[proofplan]
We compare the median $m_F$ to the mean $\mathbb E[F]$ by contradiction on each side. If the median lies too far above the mean, then the median property forces the upper tail to have probability at least $1/2$, while the sub-Gaussian estimate makes that same tail strictly smaller than $1/2$. The lower-side argument is identical with the event $\{F\leq m_F\}$. Once the mean-median distance is bounded, the final tail estimate follows from the triangle inequality.
[/proofplan]
[step:Define the comparison radius and abbreviate the mean]
Let $\mu\in\mathbb R$ denote the expectation of $F$, so $\mu=\mathbb E[F]$. Define the radius $r\in(0,\infty)$ by
\begin{align*}
r:=\sigma\sqrt{2\log 4}.
\end{align*}
Then
\begin{align*}
2\exp\left(-\frac{r^2}{2\sigma^2}\right)=2\exp(-\log 4)=\frac{1}{2}.
\end{align*}
[/step]
[step:Rule out the median lying more than $r$ above the mean]

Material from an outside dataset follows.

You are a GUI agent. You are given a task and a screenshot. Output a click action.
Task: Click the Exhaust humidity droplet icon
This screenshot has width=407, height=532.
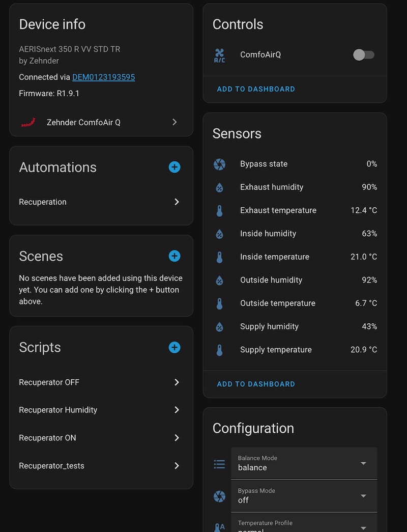[219, 187]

Suppose, toward a contradiction, that $m_F>\mu+r$. Define $s\in(r,\infty)$ by
\begin{align*}
s:=m_F-\mu.
\end{align*}
Since $\{F\geq m_F\}\subseteq \{F-\mu\geq s\}\subseteq \{|F-\mu|\geq s\}$, monotonicity of probability and the median property give
\begin{align*}
\frac{1}{2}\leq \mathbb P(F\geq m_F)\leq \mathbb P(|F-\mu|\geq s).
\end{align*}
Applying the assumed sub-Gaussian tail estimate at the value $s\geq 0$ gives
\begin{align*}
\mathbb P(|F-\mu|\geq s)\leq 2\exp\left(-\frac{s^2}{2\sigma^2}\right).
\end{align*}
Because $s>r$ and $\sigma>0$,
\begin{align*}
2\exp\left(-\frac{s^2}{2\sigma^2}\right)<2\exp\left(-\frac{r^2}{2\sigma^2}\right)=\frac{1}{2}.
\end{align*}
Combining the last three displays yields $\frac{1}{2}<\frac{1}{2}$, a contradiction. Therefore $m_F\leq \mu+r$.
[guided]
We want to prove that the median cannot sit too far to the right of the mean. Assume the contrary: $m_F>\mu+r$, where $\mu=\mathbb E[F]$ and $r=\sigma\sqrt{2\log 4}$. The amount by which the median exceeds the mean is the positive number $s:=m_F-\mu$, and the assumption gives $s>r$.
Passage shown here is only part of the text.